With conventional cloud costs soaring sky high, alternatives are gaining traction.
Neoclouds, or specialized cloud computing infrastructure primarily focused on GPUs for AI, are rapidly gaining popularity, as companies like CoreWeave, Nebius, Nscale and Lambda score billions in deals.
CoreWeave is a frontrunner among these companies, inking a $14.2 billion deal last week to provide cloud AI infrastructure to Meta. The deal came shortly after announcing its $6.5 billion agreement with OpenAI, bringing its total contract to $22.4 billion.
Also last week, Nscale announced two funding rounds: a $1.1 billion Series B, followed by an additional $433 million pre-Series C agreement.
Nebius, meanwhile, signed a multi-year deal worth up to $19.4 billion with Microsoft for AI compute in September.
Lambda signed a $1.5 billion deal in recent weeks with Nvidia for the chip giant to lease back its own GPUs. The startup raised $480 million earlier this year and is currently in talks for another funding round at a valuation as high as $5 billion.
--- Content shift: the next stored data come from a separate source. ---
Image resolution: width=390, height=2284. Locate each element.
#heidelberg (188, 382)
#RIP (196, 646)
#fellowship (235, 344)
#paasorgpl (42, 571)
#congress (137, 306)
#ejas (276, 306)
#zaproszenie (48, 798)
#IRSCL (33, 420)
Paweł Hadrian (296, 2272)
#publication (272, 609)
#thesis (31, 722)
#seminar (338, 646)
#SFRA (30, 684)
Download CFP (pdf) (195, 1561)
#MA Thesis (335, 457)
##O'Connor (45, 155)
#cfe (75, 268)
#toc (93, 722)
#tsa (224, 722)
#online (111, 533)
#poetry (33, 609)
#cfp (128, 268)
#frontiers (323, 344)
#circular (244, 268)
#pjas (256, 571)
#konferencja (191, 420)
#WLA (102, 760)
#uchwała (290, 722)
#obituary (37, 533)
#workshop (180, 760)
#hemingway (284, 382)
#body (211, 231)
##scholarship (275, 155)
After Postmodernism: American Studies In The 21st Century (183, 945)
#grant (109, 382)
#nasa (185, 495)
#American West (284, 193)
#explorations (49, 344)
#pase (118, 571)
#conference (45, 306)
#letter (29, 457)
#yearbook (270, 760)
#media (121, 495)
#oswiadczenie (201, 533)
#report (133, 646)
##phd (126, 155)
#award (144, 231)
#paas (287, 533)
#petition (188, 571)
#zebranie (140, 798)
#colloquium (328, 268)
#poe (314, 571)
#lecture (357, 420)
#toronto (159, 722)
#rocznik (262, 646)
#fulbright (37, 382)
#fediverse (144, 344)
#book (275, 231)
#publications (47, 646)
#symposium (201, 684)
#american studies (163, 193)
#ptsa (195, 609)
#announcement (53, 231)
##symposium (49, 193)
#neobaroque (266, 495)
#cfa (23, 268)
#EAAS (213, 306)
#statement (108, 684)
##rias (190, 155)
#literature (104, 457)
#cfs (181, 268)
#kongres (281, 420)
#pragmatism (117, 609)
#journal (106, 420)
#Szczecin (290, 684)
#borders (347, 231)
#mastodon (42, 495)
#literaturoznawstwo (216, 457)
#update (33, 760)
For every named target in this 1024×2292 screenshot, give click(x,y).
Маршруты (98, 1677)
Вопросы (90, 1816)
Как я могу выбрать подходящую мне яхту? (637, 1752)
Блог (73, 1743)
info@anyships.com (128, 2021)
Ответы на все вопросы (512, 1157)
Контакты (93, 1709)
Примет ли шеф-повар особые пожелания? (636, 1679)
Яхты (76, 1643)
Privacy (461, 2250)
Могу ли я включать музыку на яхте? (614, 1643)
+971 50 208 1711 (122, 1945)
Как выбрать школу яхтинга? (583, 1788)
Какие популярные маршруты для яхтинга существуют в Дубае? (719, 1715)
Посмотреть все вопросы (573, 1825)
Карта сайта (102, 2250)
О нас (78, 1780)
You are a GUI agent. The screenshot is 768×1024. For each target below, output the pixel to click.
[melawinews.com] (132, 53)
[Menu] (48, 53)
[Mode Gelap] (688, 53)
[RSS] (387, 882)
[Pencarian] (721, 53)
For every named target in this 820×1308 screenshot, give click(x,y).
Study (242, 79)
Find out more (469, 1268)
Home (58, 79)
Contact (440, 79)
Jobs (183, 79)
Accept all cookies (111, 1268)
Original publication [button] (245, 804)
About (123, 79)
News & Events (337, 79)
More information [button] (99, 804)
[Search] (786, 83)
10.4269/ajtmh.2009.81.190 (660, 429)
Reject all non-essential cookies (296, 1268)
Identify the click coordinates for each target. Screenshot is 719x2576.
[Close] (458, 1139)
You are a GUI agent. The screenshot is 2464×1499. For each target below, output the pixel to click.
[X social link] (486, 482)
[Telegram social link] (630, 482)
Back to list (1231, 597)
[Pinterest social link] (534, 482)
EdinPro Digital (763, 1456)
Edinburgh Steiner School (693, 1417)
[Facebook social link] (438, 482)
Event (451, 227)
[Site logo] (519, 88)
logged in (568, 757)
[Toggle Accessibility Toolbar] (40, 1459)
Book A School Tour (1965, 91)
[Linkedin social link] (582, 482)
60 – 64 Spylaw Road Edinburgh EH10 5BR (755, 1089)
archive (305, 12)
While these deals might seem somewhat paltry compared to the hundreds of billions being thrown around by the likes of OpenAI, Nvidia, Oracle and Softbank, they represent that smaller AI developers are broadening their horizons beyond cloud hyperscalers.
“These neocloud providers are focusing on the unique needs of AI applications,” Trevor Morgan, chief operating officer of data storage firm OpenDrives, told The Deep View.
Microsoft, which holds a large chunk of market share in cloud, has a total $33 billion in commitments to these neocloud firms. While it might look like Microsoft is sleeping with the enemy, investing in the competition could signal that Microsoft isn’t putting all its eggs in one cloud basket, said Morgan.
“What part of the AI boom is going to hold out, versus how much of this is just building out of infrastructure and capabilities that maybe don’t support where business needs the technology to go?” said Morgan. “Nobody knows the real answer.”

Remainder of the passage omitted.